CCAGW: Biennial Budget a Winner for Taxpayers
Press Release
| For Immediate Release | Contact: Daytime: Jessica Shoemaker (202) 467-5318 |
| March 30, 2006 | After hours: Tom Finnigan 202-253-3852 |
(Washington, D.C.) – The Council for Citizens Against Government Waste (CCAGW) today encouraged Congress to switch from an annual to a biennial budget cycle.
“The annual budget process is an all-consuming enterprise that leaves little time for oversight,” CCAGW President Tom Schatz said. “Biennial budgeting would encourage accountability and restrict Congress’s opportunities to spend.”
Twenty-one states now practice biennial budgeting. In the form favored by CCAGW, Congress spends the first session establishing a consensus on budget goals and funding levels. The second session is reserved for oversight. The plan would include mechanisms to control supplemental bills. Increased oversight of programs would mitigate mismanagement and inefficiency and give lawmakers a chance to target the wasteful and poorly performing programs for elimination.
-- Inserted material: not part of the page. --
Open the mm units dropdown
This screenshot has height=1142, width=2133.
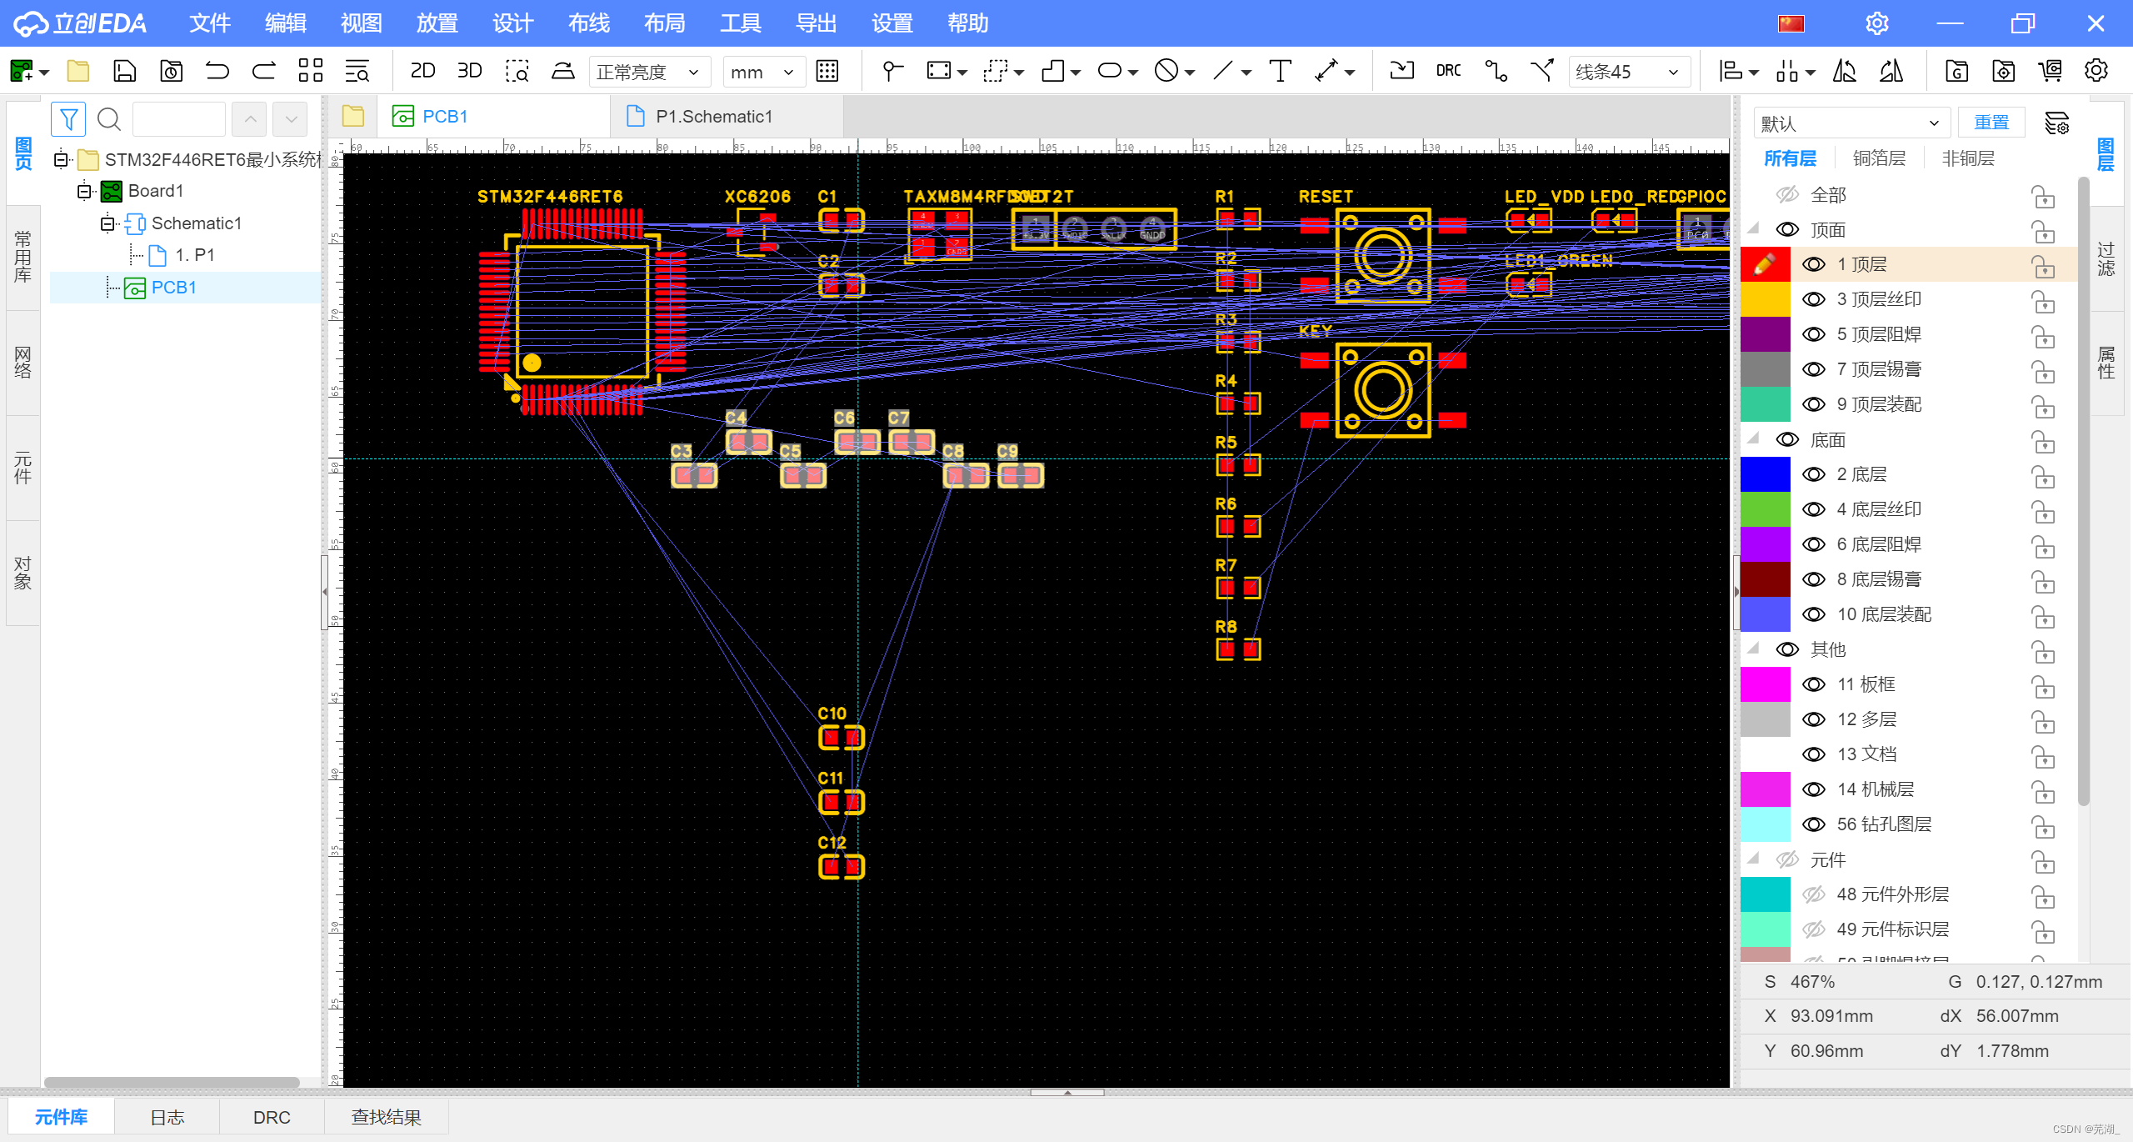click(x=763, y=73)
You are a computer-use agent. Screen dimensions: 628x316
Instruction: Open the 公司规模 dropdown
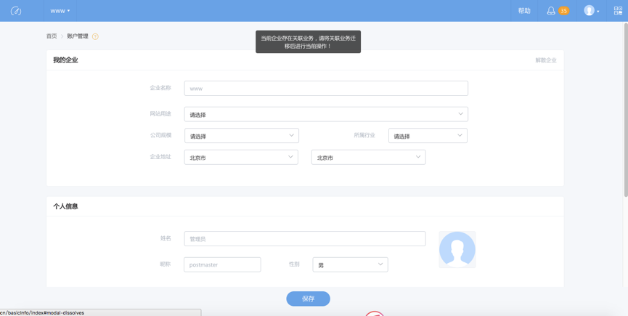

For the last six years, Congress has failed to pass a complete federal budget before the start of the fiscal year. Congress resorted to omnibus appropriations bills for six of the seven fiscal years from 1999 to 2005. Almost 20 percent of the discretionary budget in fiscal 2006, or $159 billion, is unauthorized.
Sen. Pete Domenici’s (R-N.M.) proposed legislation (S.877) for a biennial budget has 20 co-sponsors. In May 2005, a similar bill in the House (H.R. 2644) was introduced by Rep. David Dreier (R-Calif.) and referred to the House Budget Committee.
“Currently, the budget process is rigged to promote more and more spending,” Schatz said. “A biennial budget would provide a long-term perspective and allow members of Congress to devote more time in office to investigating more important matters, such as ways to make the government more efficient and effective.”
The Council for Citizens Against Government Waste is the lobbying arm of Citizens Against Government Waste, a nonpartisan, nonprofit organization dedicated to eliminating waste, fraud, abuse, and mismanagement in government.